Ebola : l'épidémie la plus longue et la plus meurtrière depuis la découverte du virus
L’année a aussi été marquée par une épidémie sans précédent du virus Ebola en Afrique de l’Ouest. Déclarée en mars, l’épidémie a fait plus de 20 000 cas et de 7 700 morts en l’espace de 8 mois, notamment en Guinée, au Sierra Leone, et au Libéria, les 3 pays les plus touchés. Le virus a également causé 8 décès au Nigeria, et 6 au Mali. Au cours de l’été, l' épidémie a été déclarée « hors de contrôle »

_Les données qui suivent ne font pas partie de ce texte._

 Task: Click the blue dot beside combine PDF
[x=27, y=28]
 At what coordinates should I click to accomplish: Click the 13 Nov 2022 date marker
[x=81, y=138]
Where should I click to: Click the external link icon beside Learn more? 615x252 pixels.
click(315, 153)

Transmissible d’homme à homme par contact direct avec les fluides corporels, le virus a été transporté jusqu’aux Etats-Unis par un médecin, qui n’a pas survécu. En Europe, plusieurs pays dont l’Espagne (un cas confirmé) et la France ont tremblé face aux retours de voyageurs en provenance des pays contaminés ou d’agents de santé contaminé mais aucun décès n’a eu lieu sur le continent.

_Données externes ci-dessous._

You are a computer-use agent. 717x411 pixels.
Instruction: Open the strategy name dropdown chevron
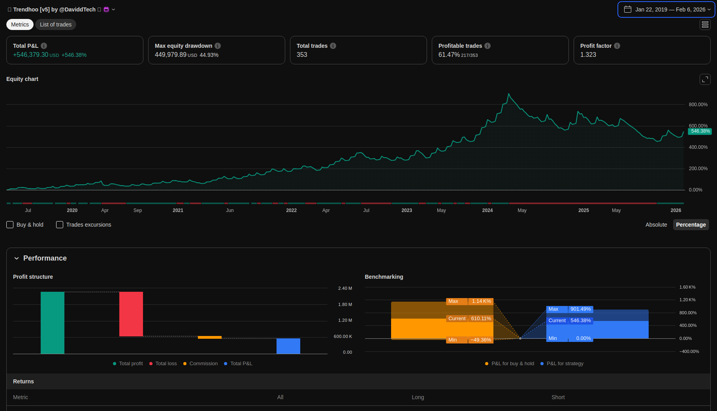(x=113, y=9)
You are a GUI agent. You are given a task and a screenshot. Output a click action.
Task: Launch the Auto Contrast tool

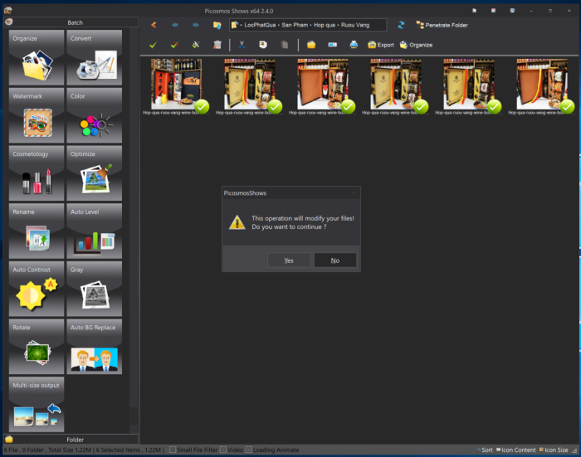(37, 289)
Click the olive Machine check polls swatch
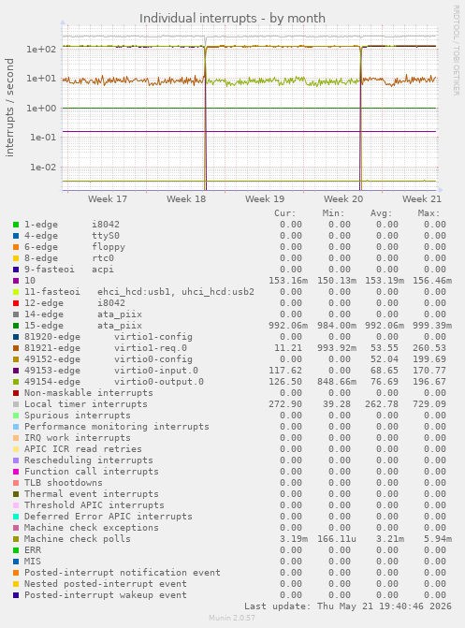465x628 pixels. pos(16,539)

Au 18 décembre 2014, plus de 3 300 Médecins Sans Frontières étaient présents en Guinée, en Sierra Leone, au Liberia et au Mali, dont 306 expatriés internationaux. Parmi les médecins et les agents de santé, 240 ont été contaminés par le virus. Des chiffres sans précédent. Par ailleurs, la gestion de l’épidémie témoigne d’une grave inertie de la part de l’OMS. En effet, l’organisation de l’ONU a reconnu elle-même dans une lettre interne qu’elle n’a pas réagi à temps et que les moyens déployés pour sauver ces pays africains se sont révélés insuffisants.
L'épidémie est aujourd’hui éardiquée au Nigeria et stabilisée en Sierra Leone grâce à la construction de nouveaux centres de traitement et de la mobilisation des médecins. Mais selon le Pr Peter Piot, co-inventeur d’un vaccin contre Ebola en 1976, elle pourrait durer encore un an.
Chikungunya : une épidémie de grande ampleur (Polynésie, Antilles)
La France a elle aussi été touchée par des épidémies de grand ampleur en 2014. Avant celles de l'hiver (grippe, gastro-entérite), notre pays a dû affronter les épidémies liées aux maladies infectieux tropicales (chikungunya, dengue). A la mi-décembre, le nombre de polynésiens touchés par le chikungunya s'élevait ainsi à 35 000, selon un récent bilan du bureau de veille sanitaire de Polynésie française (depuis l’apparition du virus en octobre dernier).
Sur ces dizaines de milliers de cas, les autorités récencent 7 décès, dont celui d’un nourrisson. Les patients, qui ont succombé, présentaient tous un profil fragile. Parmi elles, trois personnes âgées, dont une souffrait d’insuffisance rénale chronique, et un nourrisson de huit jours, infecté par sa mère à la naissance. Mais avant la Polynésie, ce sont les Antilles françaises qui ont elles aussi été fortement touchées par ce virus. En Martinique, depuis décembre 2013, le nombre total estimé de cas ayant consulté un médecin généraliste est de 72 200. Et en Guadeloupe, depuis le début de la surveillance, le nombre total de cas cliniquement évocateurs de chikungunya est estimé à 81 270.
Enfin, la métropole compte également son lot de patients contaminés par les moustiques Aedes albopictus. Ainsi, du 1er mai au 30 novembre 2014 on y recense 1 492 cas suspects de dengue ou de chikungunya. Parmi eux, l'InVS confirme 163 cas importés de dengue, 443 cas importés de chikungunya, 6 cas importés co-infectés, 4 cas autochtones de dengue, et enfin 11 cas autochtones de chikungunya (ils ont contracté la maladie sans avoir voyagé dans une zone endémique). Une situation inédite depuis 2010.